**PROMPT**
Print all entries precisely as they are written.

* * * * * * *

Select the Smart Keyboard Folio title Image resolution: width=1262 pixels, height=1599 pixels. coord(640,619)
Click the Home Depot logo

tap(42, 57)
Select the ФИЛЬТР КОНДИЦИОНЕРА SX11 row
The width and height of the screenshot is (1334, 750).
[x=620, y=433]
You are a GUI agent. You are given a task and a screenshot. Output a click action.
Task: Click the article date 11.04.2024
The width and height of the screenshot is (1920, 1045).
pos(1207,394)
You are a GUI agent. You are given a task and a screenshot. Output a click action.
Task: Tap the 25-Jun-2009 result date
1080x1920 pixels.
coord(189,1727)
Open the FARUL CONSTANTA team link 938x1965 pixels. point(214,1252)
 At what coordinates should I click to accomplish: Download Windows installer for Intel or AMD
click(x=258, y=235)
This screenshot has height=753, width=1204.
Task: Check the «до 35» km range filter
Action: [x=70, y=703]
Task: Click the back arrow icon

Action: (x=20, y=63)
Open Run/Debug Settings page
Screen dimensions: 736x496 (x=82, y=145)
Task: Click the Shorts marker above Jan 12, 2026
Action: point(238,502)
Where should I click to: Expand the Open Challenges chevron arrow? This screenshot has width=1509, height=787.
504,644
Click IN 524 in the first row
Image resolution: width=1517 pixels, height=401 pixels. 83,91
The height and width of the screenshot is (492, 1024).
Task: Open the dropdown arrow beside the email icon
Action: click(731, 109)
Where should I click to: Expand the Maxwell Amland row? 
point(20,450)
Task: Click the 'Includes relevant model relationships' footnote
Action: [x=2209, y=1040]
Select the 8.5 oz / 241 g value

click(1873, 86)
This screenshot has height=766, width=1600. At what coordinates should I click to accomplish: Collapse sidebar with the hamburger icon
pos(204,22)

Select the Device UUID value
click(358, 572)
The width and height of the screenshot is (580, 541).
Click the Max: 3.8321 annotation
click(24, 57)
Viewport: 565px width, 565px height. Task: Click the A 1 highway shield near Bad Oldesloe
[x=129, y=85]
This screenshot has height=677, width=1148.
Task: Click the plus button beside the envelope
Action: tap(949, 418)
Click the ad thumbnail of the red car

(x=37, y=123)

* * * * * * *

**RESULT**
Select the Smart Keyboard Folio title Image resolution: width=1262 pixels, height=1599 pixels. coord(640,619)
Click the Home Depot logo

tap(42, 57)
Select the ФИЛЬТР КОНДИЦИОНЕРА SX11 row
The width and height of the screenshot is (1334, 750).
[x=620, y=433]
You are a GUI agent. You are given a task and a screenshot. Output a click action.
Task: Click the article date 11.04.2024
The width and height of the screenshot is (1920, 1045).
pos(1207,394)
You are a GUI agent. You are given a task and a screenshot. Output a click action.
Task: Tap the 25-Jun-2009 result date
1080x1920 pixels.
coord(189,1727)
Open the FARUL CONSTANTA team link 938x1965 pixels. point(214,1252)
 At what coordinates should I click to accomplish: Download Windows installer for Intel or AMD
click(x=258, y=235)
This screenshot has height=753, width=1204.
Task: Check the «до 35» km range filter
Action: [x=70, y=703]
Task: Click the back arrow icon

Action: (x=20, y=63)
Open Run/Debug Settings page
Screen dimensions: 736x496 (x=82, y=145)
Task: Click the Shorts marker above Jan 12, 2026
Action: point(238,502)
Where should I click to: Expand the Open Challenges chevron arrow? This screenshot has width=1509, height=787.
504,644
Click IN 524 in the first row
Image resolution: width=1517 pixels, height=401 pixels. 83,91
The height and width of the screenshot is (492, 1024).
Task: Open the dropdown arrow beside the email icon
Action: click(731, 109)
Where should I click to: Expand the Maxwell Amland row? 
point(20,450)
Task: Click the 'Includes relevant model relationships' footnote
Action: [x=2209, y=1040]
Select the 8.5 oz / 241 g value

click(1873, 86)
This screenshot has height=766, width=1600. At what coordinates should I click to accomplish: Collapse sidebar with the hamburger icon
pos(204,22)

Select the Device UUID value
click(358, 572)
The width and height of the screenshot is (580, 541).
Click the Max: 3.8321 annotation
click(24, 57)
Viewport: 565px width, 565px height. Task: Click the A 1 highway shield near Bad Oldesloe
[x=129, y=85]
This screenshot has height=677, width=1148.
Task: Click the plus button beside the envelope
Action: tap(949, 418)
Click the ad thumbnail of the red car

(x=37, y=123)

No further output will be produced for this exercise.